Another kid favorite at Gran's house is the Magnadoodle.  Almost any Sunday afternoon will find one or another of the children writing a message, drawing a picture, or playing a game of tic-tac-toe on the Magnadoodle.  Unlike an Etch-a-Sketch which requires a great amount of coordination (I am impressed with anyone who can draw even a simple picture using an Etch-a-Sketch), the Magnadoodle has a magnetic pen which "writes" on the screen.  It even has a few shaped magnets (triangle, circle, flower) that can stamp an instant design, so even the smallest child can create something.  If anything should happen to the Magnadoodle, I will make an effort to replace it because it has brought such creative fun to the children at all ages.

Then there's the block basket, filled with Duplos and wooden blocks and a few odd pieces such as a little plastic fire truck and a vintage Fisher Price Little People woman.  This is another keeper.  You just can't beat blocks for classic appeal, imaginative fun, and creative play for both genders and all ages.

Those are the basics.  These are the toys that I plan to keep available for my grandchildren, visiting children, and, maybe someday, my great-grandchildren.

I also have a shelf in my laundry room that has some children's games, puzzles, and coloring books, crayons, and markers.  These aren't kept out in the main living area, but we often will get out one game at a time or a coloring book and crayons out for a child who needs something to do.  (The older children can reach these items and know that they can help themselves.)

On the lowest shelf of the dining room book shelf are two baskets of board books that the littlest love to read or have read to them.  My mother gave Bekah a set of Nursery Rhyme board books for her first Christmas.  I have absolutely no idea how many times I have read each one of those books, but the number would be phenomenal.  Truly.

Fellow grandmothers, what "grandmother toys" do you keep at your house?

Non-grandmothers, what toys do you remember playing with at your grandmother's house? 


  1. Oh thank you for the reminder about the Magnadoodle...I want to find that one.
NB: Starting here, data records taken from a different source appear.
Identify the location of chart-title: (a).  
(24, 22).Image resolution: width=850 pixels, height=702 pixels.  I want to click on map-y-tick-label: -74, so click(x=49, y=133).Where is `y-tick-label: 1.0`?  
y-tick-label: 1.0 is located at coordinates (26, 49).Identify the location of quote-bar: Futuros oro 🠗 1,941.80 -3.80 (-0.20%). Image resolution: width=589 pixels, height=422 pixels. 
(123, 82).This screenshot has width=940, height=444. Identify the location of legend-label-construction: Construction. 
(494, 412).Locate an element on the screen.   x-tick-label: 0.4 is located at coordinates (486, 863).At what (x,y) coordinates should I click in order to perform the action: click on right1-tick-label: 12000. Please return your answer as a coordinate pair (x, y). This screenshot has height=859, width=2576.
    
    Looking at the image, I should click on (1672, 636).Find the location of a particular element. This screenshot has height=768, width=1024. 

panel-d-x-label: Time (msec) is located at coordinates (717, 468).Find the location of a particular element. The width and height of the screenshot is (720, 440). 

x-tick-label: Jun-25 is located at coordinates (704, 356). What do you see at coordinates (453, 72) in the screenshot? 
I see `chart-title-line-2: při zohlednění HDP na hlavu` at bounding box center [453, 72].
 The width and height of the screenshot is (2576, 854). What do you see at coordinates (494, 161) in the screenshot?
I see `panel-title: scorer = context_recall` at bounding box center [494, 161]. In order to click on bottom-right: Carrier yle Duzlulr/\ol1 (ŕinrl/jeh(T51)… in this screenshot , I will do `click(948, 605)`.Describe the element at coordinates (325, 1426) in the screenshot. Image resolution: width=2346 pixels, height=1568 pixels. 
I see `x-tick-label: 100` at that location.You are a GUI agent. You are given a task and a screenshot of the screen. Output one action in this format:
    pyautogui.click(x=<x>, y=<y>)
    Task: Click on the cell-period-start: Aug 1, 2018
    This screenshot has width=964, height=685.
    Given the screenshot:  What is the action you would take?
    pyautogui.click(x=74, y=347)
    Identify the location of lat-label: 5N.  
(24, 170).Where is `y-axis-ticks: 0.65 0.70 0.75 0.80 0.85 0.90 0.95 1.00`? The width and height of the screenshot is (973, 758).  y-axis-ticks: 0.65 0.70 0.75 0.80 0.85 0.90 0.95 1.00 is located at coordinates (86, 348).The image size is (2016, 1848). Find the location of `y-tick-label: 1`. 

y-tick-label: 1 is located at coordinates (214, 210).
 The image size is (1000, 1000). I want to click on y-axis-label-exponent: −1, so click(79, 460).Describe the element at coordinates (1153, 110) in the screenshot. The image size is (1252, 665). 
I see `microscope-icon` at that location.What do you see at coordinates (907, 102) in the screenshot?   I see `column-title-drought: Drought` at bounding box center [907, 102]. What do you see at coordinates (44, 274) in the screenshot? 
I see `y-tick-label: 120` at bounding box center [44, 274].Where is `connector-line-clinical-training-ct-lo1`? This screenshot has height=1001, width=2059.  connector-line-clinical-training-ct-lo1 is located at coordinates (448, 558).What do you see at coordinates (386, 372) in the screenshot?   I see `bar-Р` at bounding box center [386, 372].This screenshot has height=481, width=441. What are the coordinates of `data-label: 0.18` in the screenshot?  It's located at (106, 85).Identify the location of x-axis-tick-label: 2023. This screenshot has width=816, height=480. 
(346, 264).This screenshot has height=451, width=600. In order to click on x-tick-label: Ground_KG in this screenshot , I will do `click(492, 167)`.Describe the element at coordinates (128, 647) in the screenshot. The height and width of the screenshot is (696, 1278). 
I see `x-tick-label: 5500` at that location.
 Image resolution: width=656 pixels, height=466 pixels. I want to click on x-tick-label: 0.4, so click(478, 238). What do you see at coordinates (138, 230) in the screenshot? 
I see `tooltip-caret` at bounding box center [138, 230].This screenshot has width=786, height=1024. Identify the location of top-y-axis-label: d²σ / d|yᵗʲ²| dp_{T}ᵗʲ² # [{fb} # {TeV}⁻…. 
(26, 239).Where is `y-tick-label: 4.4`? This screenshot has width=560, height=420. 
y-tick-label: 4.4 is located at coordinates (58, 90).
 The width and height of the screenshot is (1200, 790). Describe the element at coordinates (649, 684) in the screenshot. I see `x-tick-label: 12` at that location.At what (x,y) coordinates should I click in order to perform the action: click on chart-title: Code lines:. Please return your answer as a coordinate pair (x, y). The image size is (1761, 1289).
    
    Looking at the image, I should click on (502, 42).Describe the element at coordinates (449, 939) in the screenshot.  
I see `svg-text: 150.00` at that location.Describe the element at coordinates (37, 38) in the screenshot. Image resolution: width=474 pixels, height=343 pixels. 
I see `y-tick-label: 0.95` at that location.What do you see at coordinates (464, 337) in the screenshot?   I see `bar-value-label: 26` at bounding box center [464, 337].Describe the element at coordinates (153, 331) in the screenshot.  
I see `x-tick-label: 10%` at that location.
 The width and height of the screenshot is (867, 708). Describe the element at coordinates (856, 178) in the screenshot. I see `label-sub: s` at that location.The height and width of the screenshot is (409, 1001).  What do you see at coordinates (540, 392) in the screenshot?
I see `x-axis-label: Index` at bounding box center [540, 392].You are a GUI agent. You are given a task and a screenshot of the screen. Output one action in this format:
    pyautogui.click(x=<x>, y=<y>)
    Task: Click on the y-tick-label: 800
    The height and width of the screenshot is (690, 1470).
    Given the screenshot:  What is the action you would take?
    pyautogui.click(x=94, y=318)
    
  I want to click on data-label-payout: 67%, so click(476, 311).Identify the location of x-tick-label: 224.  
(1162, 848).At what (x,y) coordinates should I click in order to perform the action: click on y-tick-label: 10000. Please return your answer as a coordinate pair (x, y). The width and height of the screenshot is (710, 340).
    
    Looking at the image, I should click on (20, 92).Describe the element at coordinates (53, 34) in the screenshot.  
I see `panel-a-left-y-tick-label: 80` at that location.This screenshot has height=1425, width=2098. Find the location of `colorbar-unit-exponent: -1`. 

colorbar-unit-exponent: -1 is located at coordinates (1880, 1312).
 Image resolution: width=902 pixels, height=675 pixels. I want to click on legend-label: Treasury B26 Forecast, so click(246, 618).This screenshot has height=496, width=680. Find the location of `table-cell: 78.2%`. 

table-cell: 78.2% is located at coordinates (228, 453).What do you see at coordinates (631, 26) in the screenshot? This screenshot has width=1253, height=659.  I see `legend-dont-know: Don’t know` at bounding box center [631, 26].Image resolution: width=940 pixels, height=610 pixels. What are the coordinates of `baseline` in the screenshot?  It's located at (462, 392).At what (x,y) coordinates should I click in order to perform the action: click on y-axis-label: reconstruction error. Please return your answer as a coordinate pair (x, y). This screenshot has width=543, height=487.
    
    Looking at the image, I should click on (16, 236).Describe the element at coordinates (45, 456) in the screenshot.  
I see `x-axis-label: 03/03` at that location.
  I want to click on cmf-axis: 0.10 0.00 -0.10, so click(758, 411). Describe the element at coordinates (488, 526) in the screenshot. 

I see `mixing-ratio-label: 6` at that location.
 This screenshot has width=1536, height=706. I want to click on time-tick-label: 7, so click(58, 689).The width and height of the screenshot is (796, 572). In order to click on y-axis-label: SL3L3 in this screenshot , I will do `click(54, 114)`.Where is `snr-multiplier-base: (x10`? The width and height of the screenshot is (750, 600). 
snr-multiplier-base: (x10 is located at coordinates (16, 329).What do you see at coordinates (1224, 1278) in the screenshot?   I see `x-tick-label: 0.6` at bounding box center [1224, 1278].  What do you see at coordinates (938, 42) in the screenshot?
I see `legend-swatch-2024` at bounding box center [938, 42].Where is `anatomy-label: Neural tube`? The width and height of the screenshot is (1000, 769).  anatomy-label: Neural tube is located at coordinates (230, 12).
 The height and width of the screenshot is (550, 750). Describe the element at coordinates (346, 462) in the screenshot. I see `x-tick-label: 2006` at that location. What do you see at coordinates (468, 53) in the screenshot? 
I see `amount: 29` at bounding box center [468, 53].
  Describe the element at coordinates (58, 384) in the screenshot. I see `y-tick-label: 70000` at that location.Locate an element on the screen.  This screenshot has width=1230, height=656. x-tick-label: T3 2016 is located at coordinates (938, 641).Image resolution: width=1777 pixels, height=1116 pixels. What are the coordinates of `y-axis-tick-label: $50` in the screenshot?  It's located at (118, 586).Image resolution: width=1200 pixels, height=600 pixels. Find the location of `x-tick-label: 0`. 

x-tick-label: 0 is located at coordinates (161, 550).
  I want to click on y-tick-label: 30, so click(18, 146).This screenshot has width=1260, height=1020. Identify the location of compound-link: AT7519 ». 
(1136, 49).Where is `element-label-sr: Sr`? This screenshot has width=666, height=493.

I have all the usual toys and books and games. They're everywhere and not centrally located. I need to do better with that. If one of the grands parks a toy somewhere in the living room, I leave it there so he can find it the next time. I've had a green safari jeep parked on the tv stand for months. I recently found it on top of a stack of books and thought that it must have been moved for a change, but no. Now I find that John likes to stage the little green jeep, too.

    You and your mother sound like very wise women who love their grands a whole lot.

    My grandmother saved many of my mother's things, including her paper dolls. Oh how my sister and I loved playing with those...usually the movie stars of the 30s and 40s.

  2. I'm not a grandmother, but we have a special basket of toys that we keep in the cabinet below our living room bookshelf. It is mostly assorted farm toys and a book or two. We pull it out when we have company, especially babies, so that they don't have to go far from their mamas to play.

  3. I enjoyed reading this post today, Cheryl. (We are iced in once again on a Sunday morning!) We've recently added another new grandson to the family and I am trying to clear out outgrown items like clothing and toys.
    It is hard for me to choose which will stay and which will go - I'm probably more attached than most of my children!. For sure the wooden train set and the wooden blocks stay. As do our collection of older little people.
    I also keep a basket of board books on our living room shelf :) I am working hard at letting all other things go, weeding down to a few of the best. Thank you for sharing with us, it's helped me make some decisions!